Task description: Look below for the line that contains "[Дополнительные настройки] (471, 15)", then copy it and each following line exactly, through and including the line that contains "Документы [button] (330, 151)".

(Saved entries)
————————

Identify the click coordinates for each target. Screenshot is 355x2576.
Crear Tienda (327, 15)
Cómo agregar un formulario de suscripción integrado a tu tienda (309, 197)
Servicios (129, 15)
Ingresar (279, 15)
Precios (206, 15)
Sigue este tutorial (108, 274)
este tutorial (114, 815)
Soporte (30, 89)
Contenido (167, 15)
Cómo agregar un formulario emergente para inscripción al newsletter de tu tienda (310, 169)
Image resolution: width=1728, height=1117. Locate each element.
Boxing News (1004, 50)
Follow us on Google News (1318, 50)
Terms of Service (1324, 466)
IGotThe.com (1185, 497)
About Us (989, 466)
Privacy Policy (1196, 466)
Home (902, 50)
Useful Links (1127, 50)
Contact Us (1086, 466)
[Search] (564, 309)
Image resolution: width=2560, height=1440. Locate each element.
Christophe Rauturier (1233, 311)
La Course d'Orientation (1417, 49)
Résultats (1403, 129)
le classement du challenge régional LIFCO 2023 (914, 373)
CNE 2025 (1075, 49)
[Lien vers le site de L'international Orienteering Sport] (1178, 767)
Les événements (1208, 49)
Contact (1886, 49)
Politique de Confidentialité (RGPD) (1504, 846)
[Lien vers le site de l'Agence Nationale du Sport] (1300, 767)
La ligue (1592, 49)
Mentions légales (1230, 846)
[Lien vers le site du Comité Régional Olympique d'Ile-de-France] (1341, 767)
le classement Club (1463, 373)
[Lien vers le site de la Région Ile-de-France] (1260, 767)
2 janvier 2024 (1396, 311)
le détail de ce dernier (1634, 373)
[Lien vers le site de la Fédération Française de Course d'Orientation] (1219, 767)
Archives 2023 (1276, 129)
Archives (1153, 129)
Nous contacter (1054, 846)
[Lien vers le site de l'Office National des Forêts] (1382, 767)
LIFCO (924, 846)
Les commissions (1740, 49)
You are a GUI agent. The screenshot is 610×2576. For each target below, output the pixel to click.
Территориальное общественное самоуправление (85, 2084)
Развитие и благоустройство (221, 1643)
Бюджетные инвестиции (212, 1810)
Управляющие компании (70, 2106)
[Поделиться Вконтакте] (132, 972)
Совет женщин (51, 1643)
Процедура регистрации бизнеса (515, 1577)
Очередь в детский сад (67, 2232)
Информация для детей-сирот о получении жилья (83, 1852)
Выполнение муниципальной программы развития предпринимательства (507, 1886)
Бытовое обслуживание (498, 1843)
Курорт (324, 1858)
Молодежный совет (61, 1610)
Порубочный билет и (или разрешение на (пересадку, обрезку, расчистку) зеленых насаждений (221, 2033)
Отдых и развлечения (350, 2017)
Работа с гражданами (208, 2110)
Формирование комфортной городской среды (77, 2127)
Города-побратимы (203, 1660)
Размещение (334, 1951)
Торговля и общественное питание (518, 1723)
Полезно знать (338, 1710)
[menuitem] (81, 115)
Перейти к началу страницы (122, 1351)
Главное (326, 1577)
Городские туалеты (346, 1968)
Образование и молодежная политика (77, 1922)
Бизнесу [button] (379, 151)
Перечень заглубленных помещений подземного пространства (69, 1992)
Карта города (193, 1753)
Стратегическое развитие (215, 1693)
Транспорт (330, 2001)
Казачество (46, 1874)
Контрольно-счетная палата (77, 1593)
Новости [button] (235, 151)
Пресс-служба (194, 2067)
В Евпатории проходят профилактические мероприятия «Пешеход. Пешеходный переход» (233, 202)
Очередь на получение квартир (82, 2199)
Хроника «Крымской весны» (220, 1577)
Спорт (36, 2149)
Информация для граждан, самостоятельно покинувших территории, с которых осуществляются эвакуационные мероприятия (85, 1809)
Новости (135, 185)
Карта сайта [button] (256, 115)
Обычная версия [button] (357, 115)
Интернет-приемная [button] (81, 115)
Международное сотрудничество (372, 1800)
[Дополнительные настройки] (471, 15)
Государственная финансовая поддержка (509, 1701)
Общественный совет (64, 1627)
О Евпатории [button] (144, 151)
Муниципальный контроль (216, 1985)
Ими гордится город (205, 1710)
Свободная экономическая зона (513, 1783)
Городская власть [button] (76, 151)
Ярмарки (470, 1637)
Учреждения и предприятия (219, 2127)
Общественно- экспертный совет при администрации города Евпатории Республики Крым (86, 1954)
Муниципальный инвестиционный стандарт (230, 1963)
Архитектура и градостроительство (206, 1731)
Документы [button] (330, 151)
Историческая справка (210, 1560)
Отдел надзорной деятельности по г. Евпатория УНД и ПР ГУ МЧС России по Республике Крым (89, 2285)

————————

Task response:
[Дополнительные настройки] (471, 15)
Государственная финансовая поддержка (509, 1701)
Общественный совет (64, 1627)
О Евпатории [button] (144, 151)
Муниципальный контроль (216, 1985)
Ими гордится город (205, 1710)
Свободная экономическая зона (513, 1783)
Городская власть [button] (76, 151)
Ярмарки (470, 1637)
Учреждения и предприятия (219, 2127)
Общественно- экспертный совет при администрации города Евпатории Республики Крым (86, 1954)
Муниципальный инвестиционный стандарт (230, 1963)
Архитектура и градостроительство (206, 1731)
Документы [button] (330, 151)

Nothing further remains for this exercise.